LE LAY - NO FACEBOOK



6 commentaires sur “Liberté d’expression : A quoi joue exactement Facebook entre un zizi nu et une croix gammée ?

  1. Lorak  - 

    L’article met le doigt sur un vrai problème, en effet…
    Facebook est légèrement flottant à ce sujet parce que… eh bien il s’agit d’utilisateurs. Si on les déloge de FB, ils iront grouiller sur une autre plateforme pour s’exprimer.

    Ah et à ce niveau là, on ne parle plus de racisme, mais de pathologie (non, sérieux, en 2014 ?)

    1. Olivier Cimelière  - 

      Si cela peut vous rassurer, la migration vers d’autres plateformes a déjà commencé. Récemment, les dingues de l’Etat islamique du Levant sont partis sur le réseau Diaspora car leurs comptes ont été bannis de Twitter, YouTube, etc …
      Je continue de penser que les plateformes sociales gagneront en crédit, en sérieux et en humanité en ne tolérant pas les extrêmes de tous bords

    1. Olivier Cimelière  - 

      Cher Wilfried

      Facebook est un danger (au même titre que plein d’autres choses) s’il est mal utilisé. On peut lui reprocher bien des choses en effet mais chacun en tant qu’individu a également la responsabilité de faire le tri. Cela peut effectivement passer par le choix de ne plus y être ou bien d’alerter Facebook sur des dérapages qui n’ont rien à faire sur la plateforme

  2. l'Ours  - 

    Et oui, le piège se referme. Quand est-ce que l’on comprendra que Fb est un lieu privé définis par des règles… privées. Depuis dix ans, nous sommes quelques uns à dénoncer un Internet qui glisse doucement vers le consumérisme absolu mais plutôt que de s’organiser, les gouvernements (européens), les geeks ou encore les défenseurs du libre n’ont proposé aucune alternative ! Pas besoin d’être un spécialiste pour prévoir la prochaine étape, la fin de la neutralité du net.

    J’ai bon ?

    1. Olivier Cimelière  - 

      Dans ce cas précis, la neutralité du Net n’a pas grand chose à voir. Il s’agit surtout de régulation de la liberté d’expression (et pas de censure comme certains le brandissent aussitôt dès qu’on parle de mettre un peu d’ordre !) face à des propos que nombre de lois en vigueur condamnent lourdement. Dès lors, pourquoi en effet Facebook s’affranchit-il si facilement de cette dimension ? Certes, le droit US fait de la liberté d’expression un des droits fondamentaux de sa Constitution.

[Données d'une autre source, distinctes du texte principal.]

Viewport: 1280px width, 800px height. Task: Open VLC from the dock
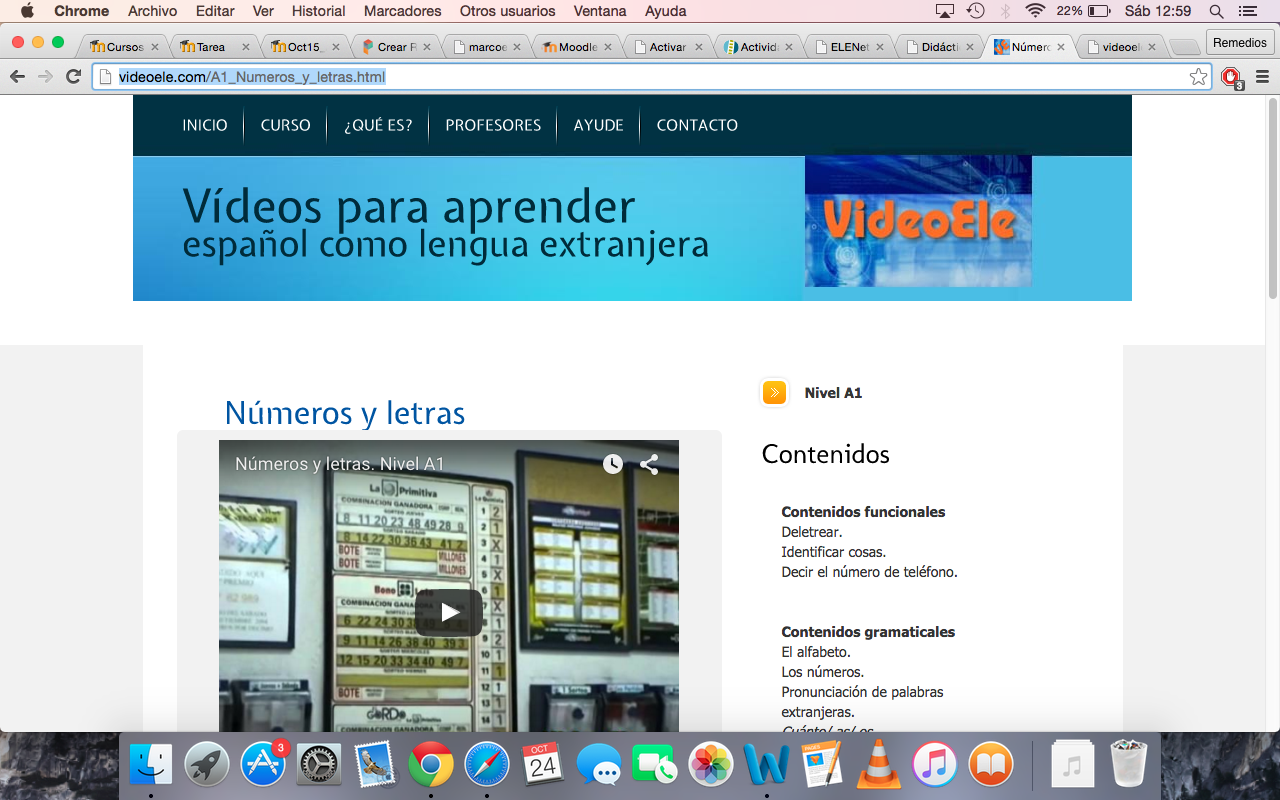pyautogui.click(x=879, y=765)
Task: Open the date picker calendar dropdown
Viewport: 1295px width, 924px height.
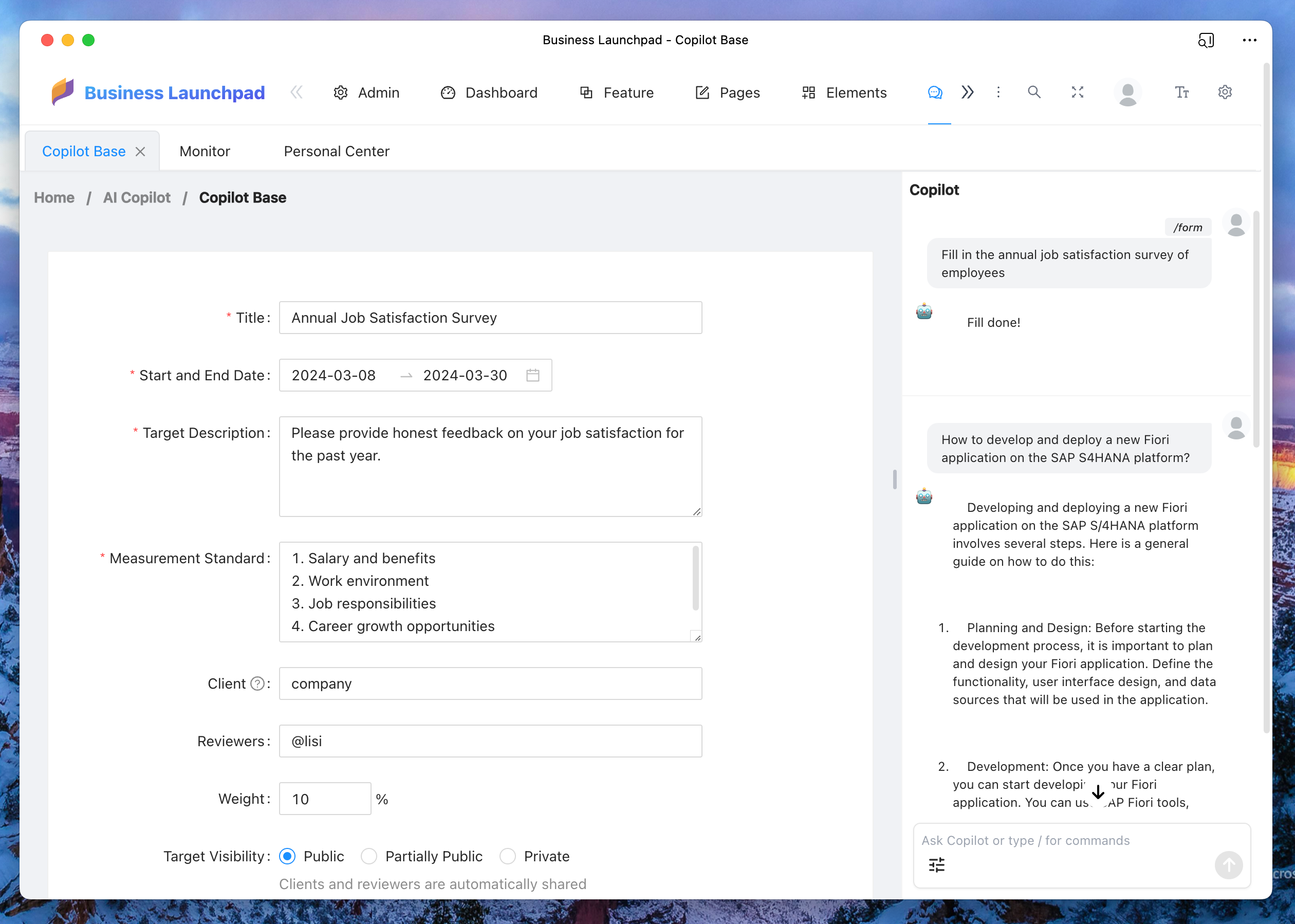Action: (534, 376)
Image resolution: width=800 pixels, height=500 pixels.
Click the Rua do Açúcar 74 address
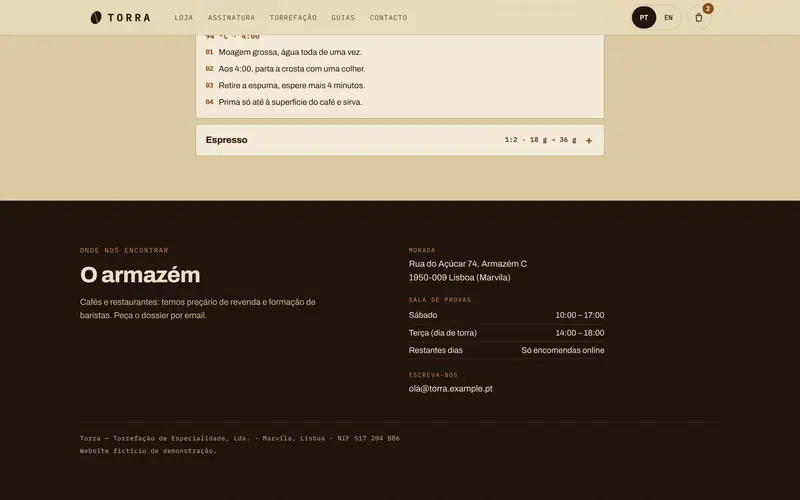pyautogui.click(x=468, y=270)
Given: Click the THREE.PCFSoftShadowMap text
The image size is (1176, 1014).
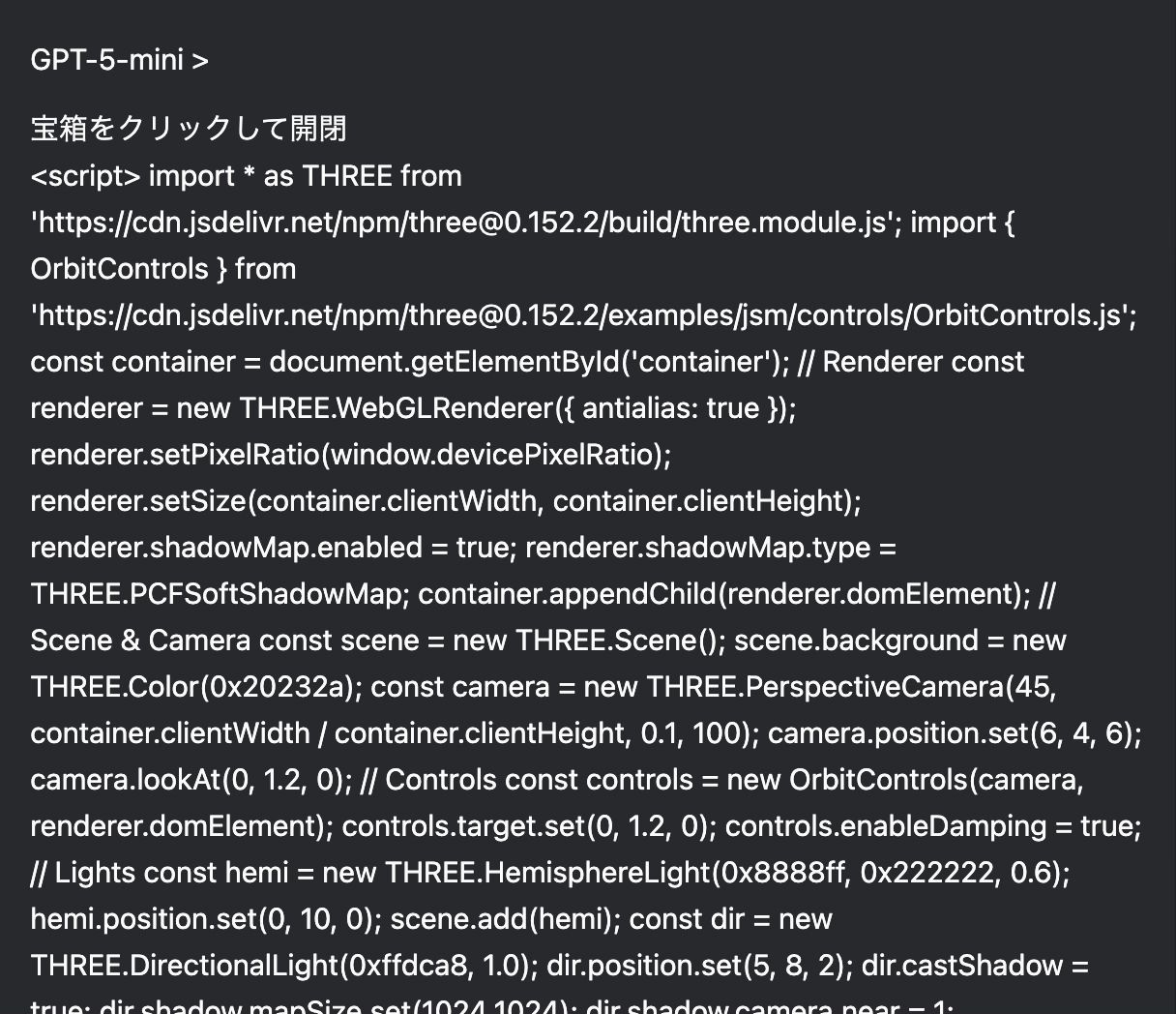Looking at the screenshot, I should [220, 594].
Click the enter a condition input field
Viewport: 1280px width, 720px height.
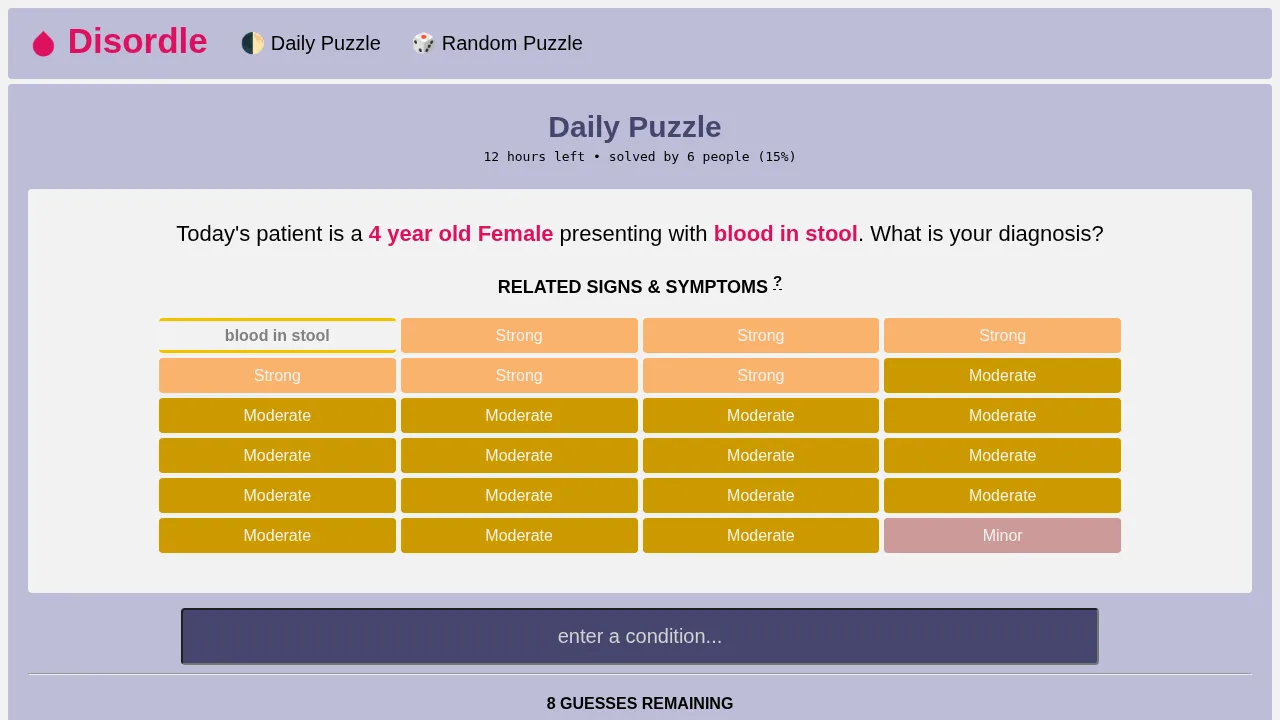click(639, 636)
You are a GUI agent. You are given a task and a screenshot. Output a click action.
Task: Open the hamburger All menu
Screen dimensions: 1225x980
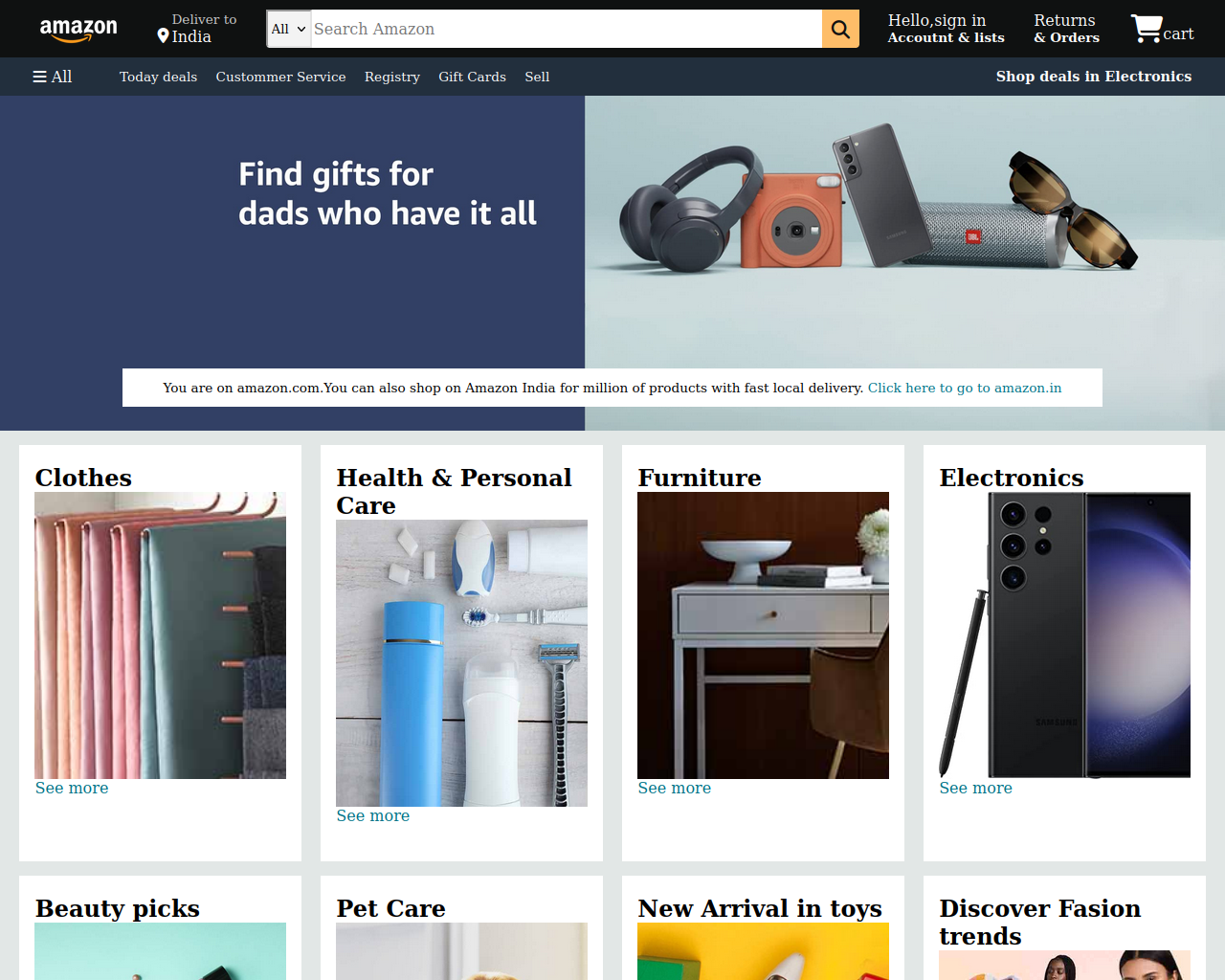pos(53,77)
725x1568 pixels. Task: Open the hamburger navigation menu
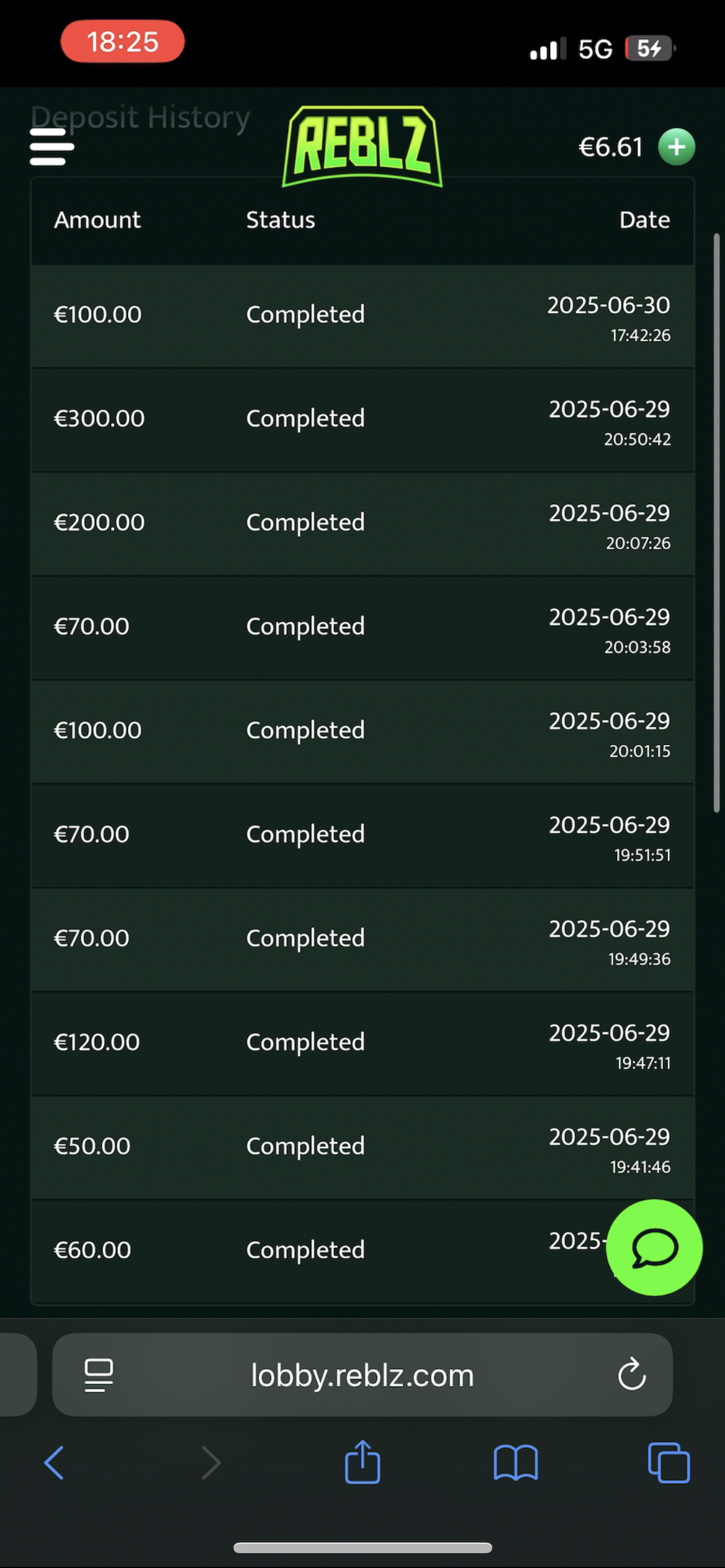pos(52,147)
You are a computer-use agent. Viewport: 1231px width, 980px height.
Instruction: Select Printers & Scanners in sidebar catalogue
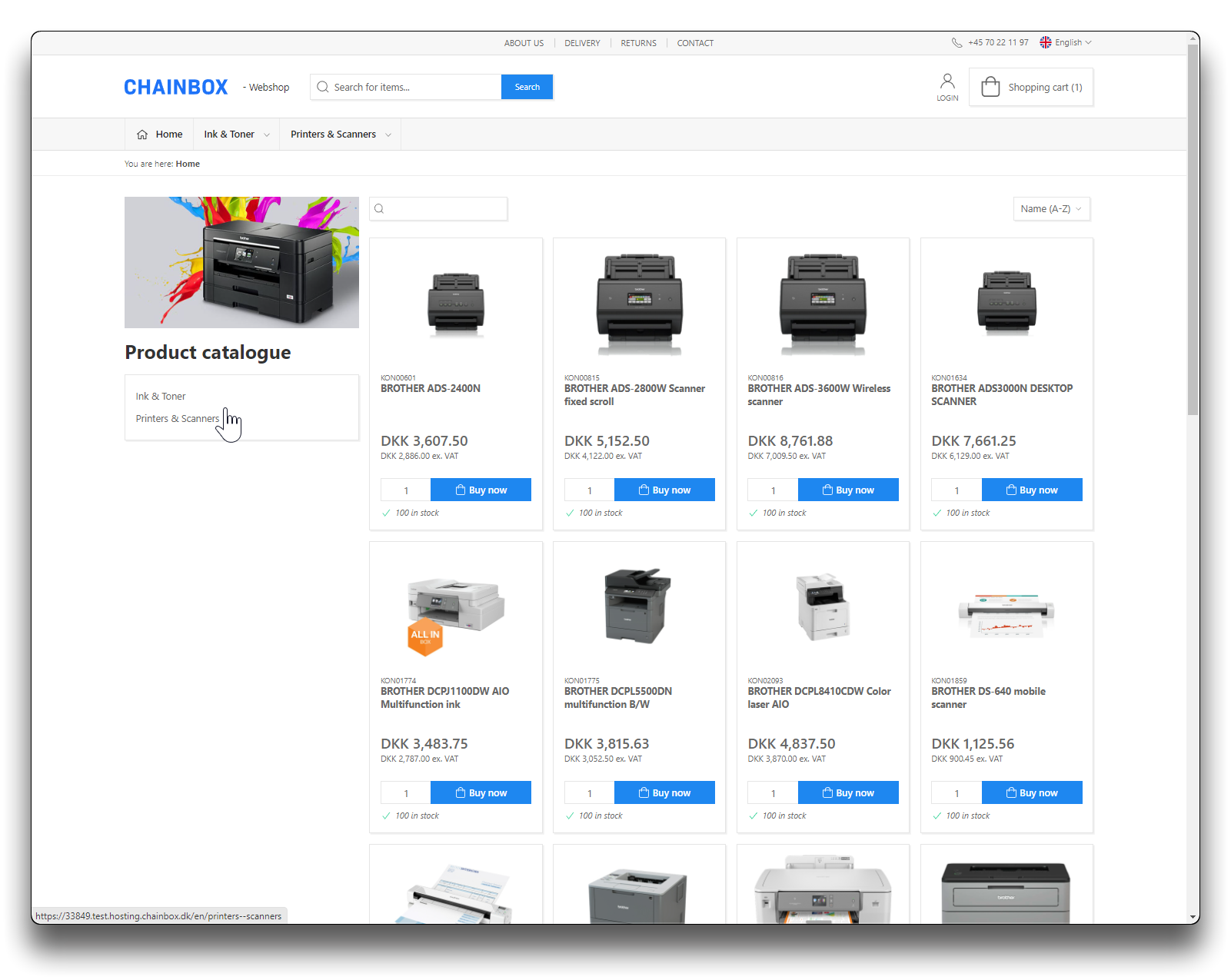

      Mais : 1/Le monde n’est pas réduit aux lois des USA et 2/Facebook ne peut pas fermer les yeux sur les dérives de haine, d’intégrisme délirant (et j’en passe) qui ont des impacts certains sur des individus qui passent ensuite à l’acte. Je suis profondément démocrate et favorable à l’expression du plus grand nombre mais pas de n’importe quoi lorsque la violence, la haine, le racisme, l’homophobie, etc s’en mêlent …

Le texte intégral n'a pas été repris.